● Excerpted text
Todd Claus, the Red Sox's Latin American coordinator and international cross-checker who signed Napoli for the Angels, once memorably described him this way: “He's a mama's boy. He'll tell you that. But at the same time, he's a dirtbag. He's one of the guys who fits right on our team."
Napoli’s sister, Michelle, was with his mother Sunday afternoon. Napoli once grabbed his mother’s cellphone and sent a text to Michelle while she was at school at Florida State, "Just want to let you know Michael is my No. 1 child. I'm sorry."
Before Sunday’s game, after taking his mother out to dinner the night before, Napoli tweeted this picture:
Happy Mother's Day momma Donna Rose!! It's because of you I'm where I'm today and the man I've become. I love you pic.twitter.com/cd9XQ3t9MQ— Mike Napoli (@MikeNapoli25) May 10, 2015
Napoli had come into the day batting just .165. In his past 10 games, he was 5-for-37, with just one home run, a three-run homer last Sunday in an 8-5 loss to the Yankees.
But his mother’s confidence has never wavered.
“When he hit the three-run home run in the last one," she said, “I sent him a text and said, ‘Go out there and just have fun. Do what you do best.’"
And on Sunday, with his mom watching, he was ever the obedient son.

● Written exercise
Rewrite everything in the Napoli passage from "But his mother’s" down to "the obedient son.", swapping "obedient" for "dutiful". The material that follows has no connection to the passage about Mike Napoli and his mother.

● Extracted entries
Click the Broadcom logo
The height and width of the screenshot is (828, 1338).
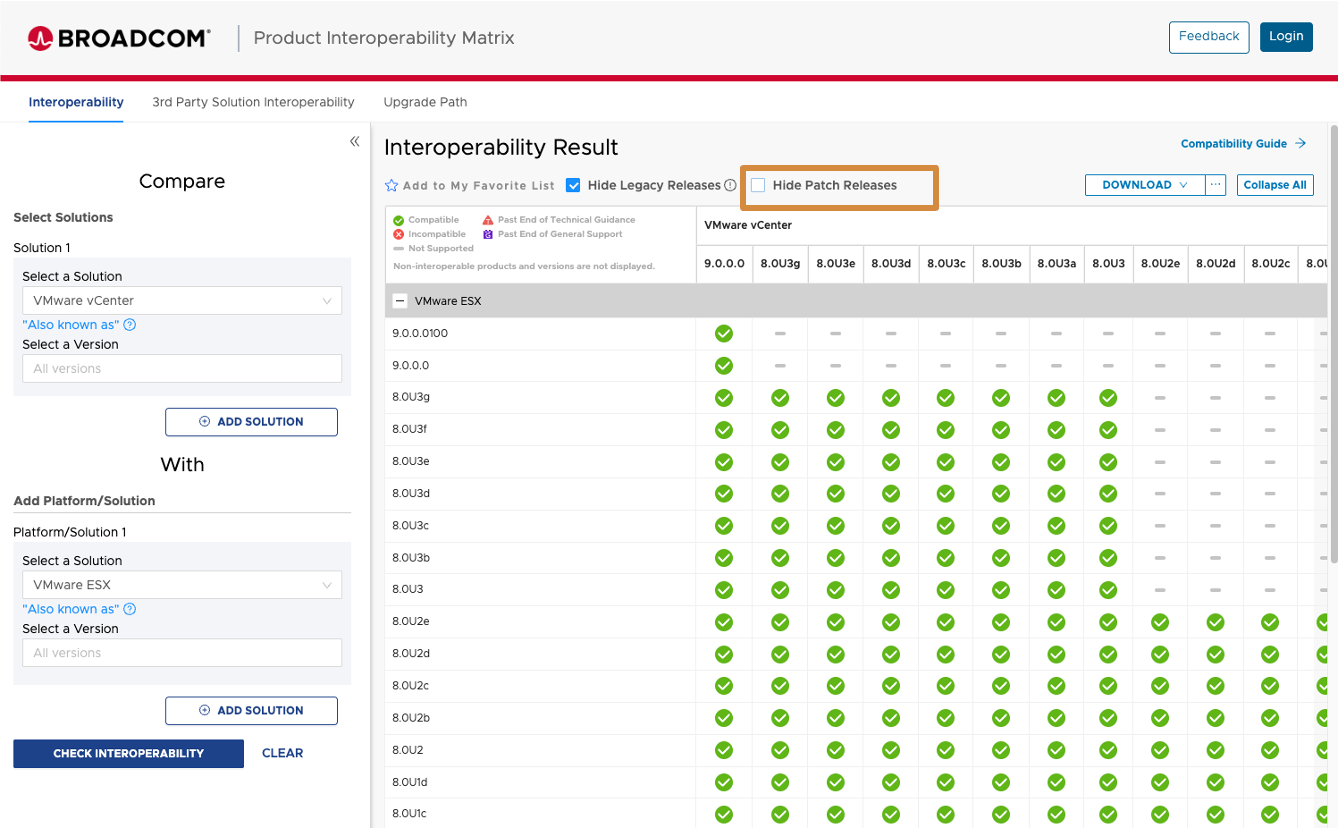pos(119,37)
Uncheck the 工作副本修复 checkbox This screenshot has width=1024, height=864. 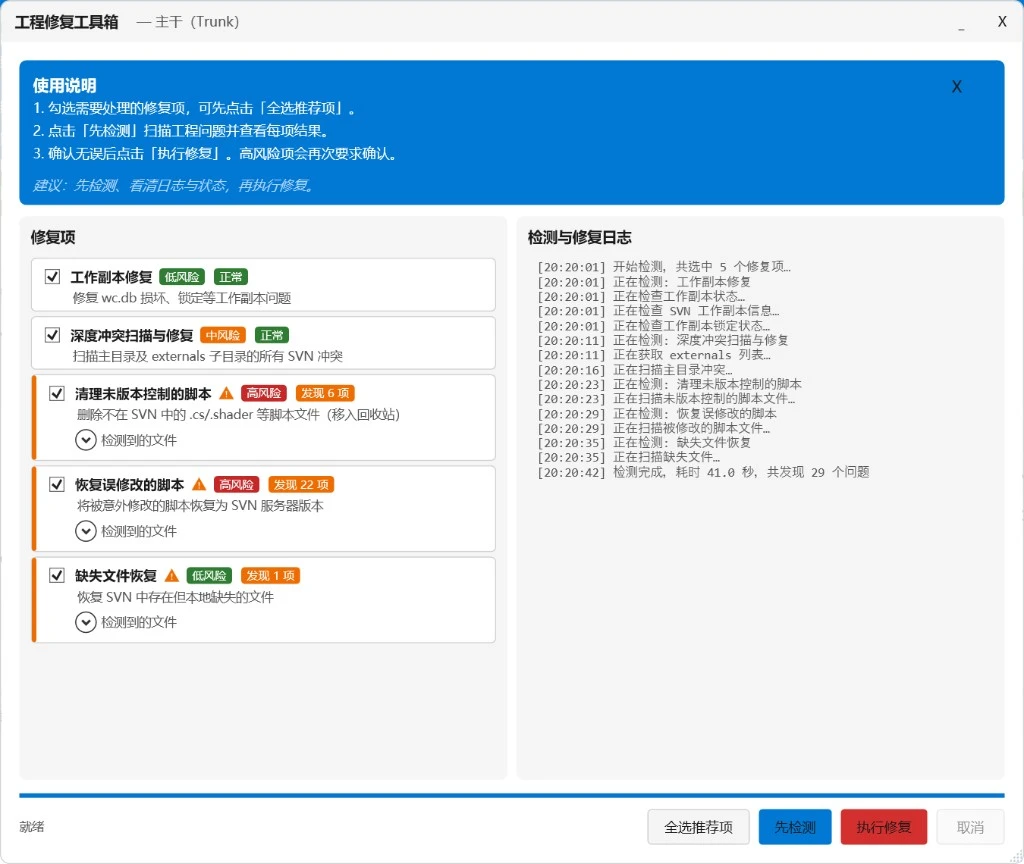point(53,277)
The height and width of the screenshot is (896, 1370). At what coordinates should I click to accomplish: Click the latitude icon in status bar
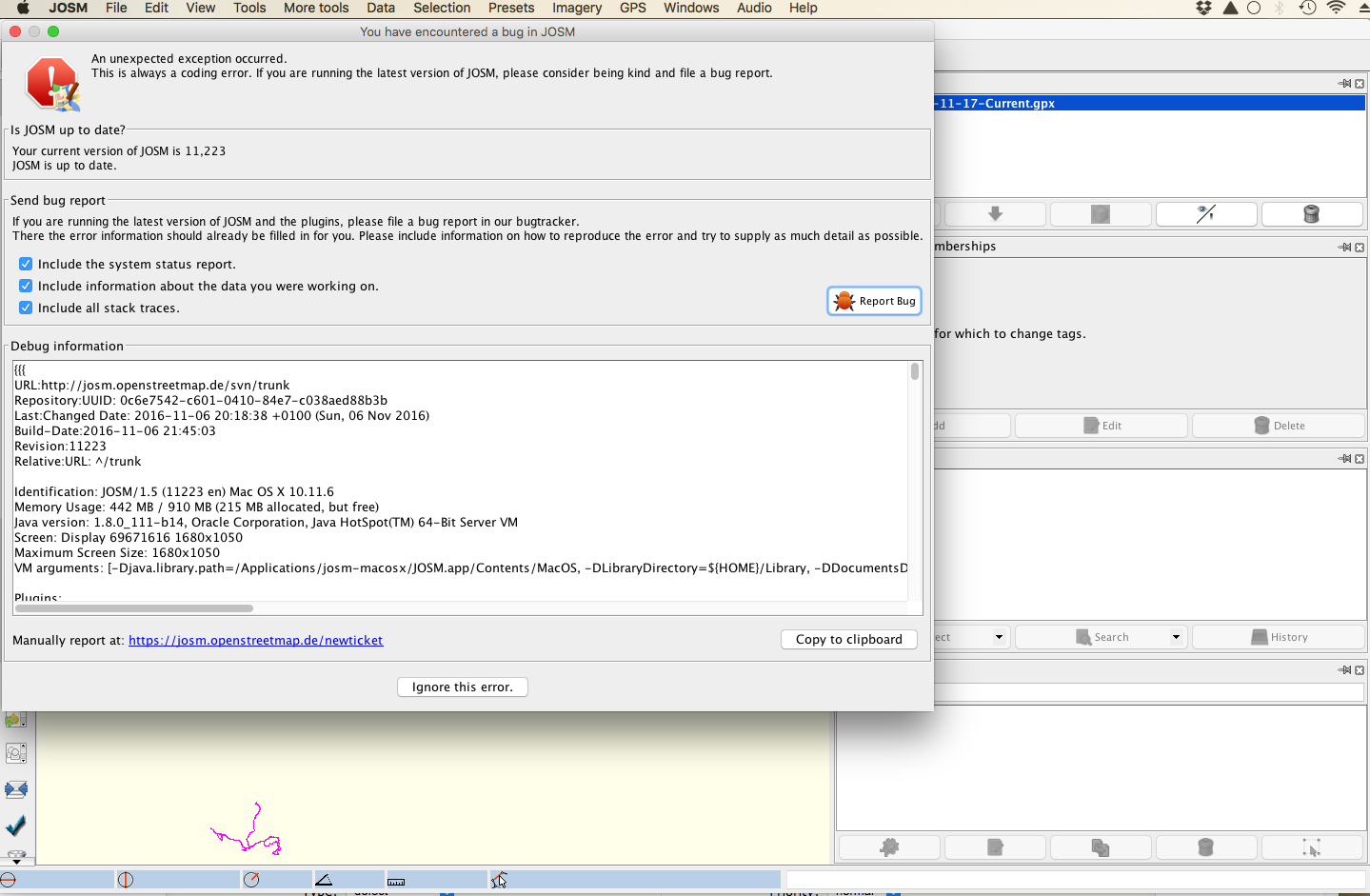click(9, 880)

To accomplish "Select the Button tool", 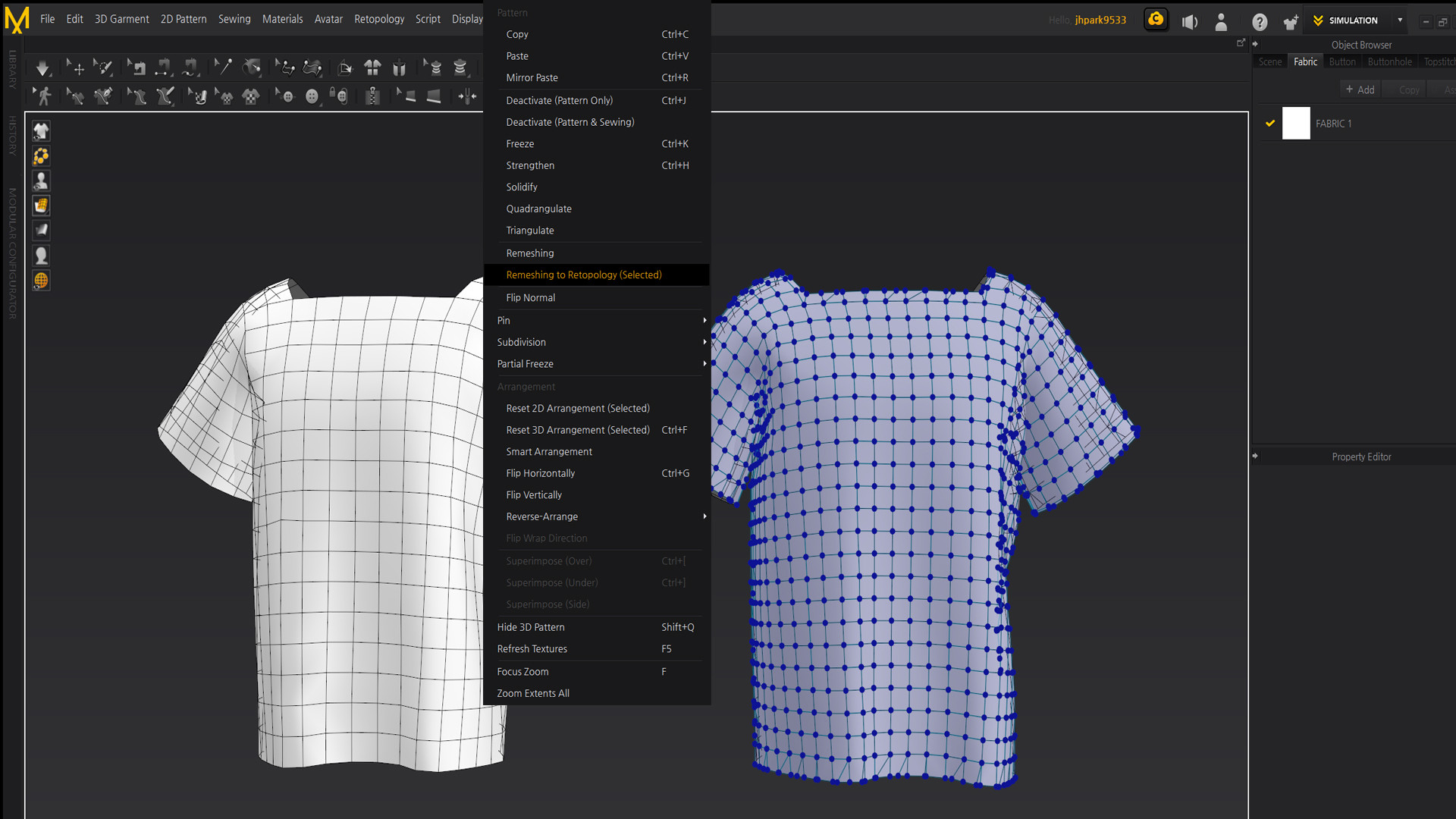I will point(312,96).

● Answer to this problem
But his mother’s confidence has never wavered.
“When he hit the three-run home run in the last one," she said, “I sent him a text and said, ‘Go out there and just have fun. Do what you do best.’"
And on Sunday, with his mom watching, he was ever the dutiful son.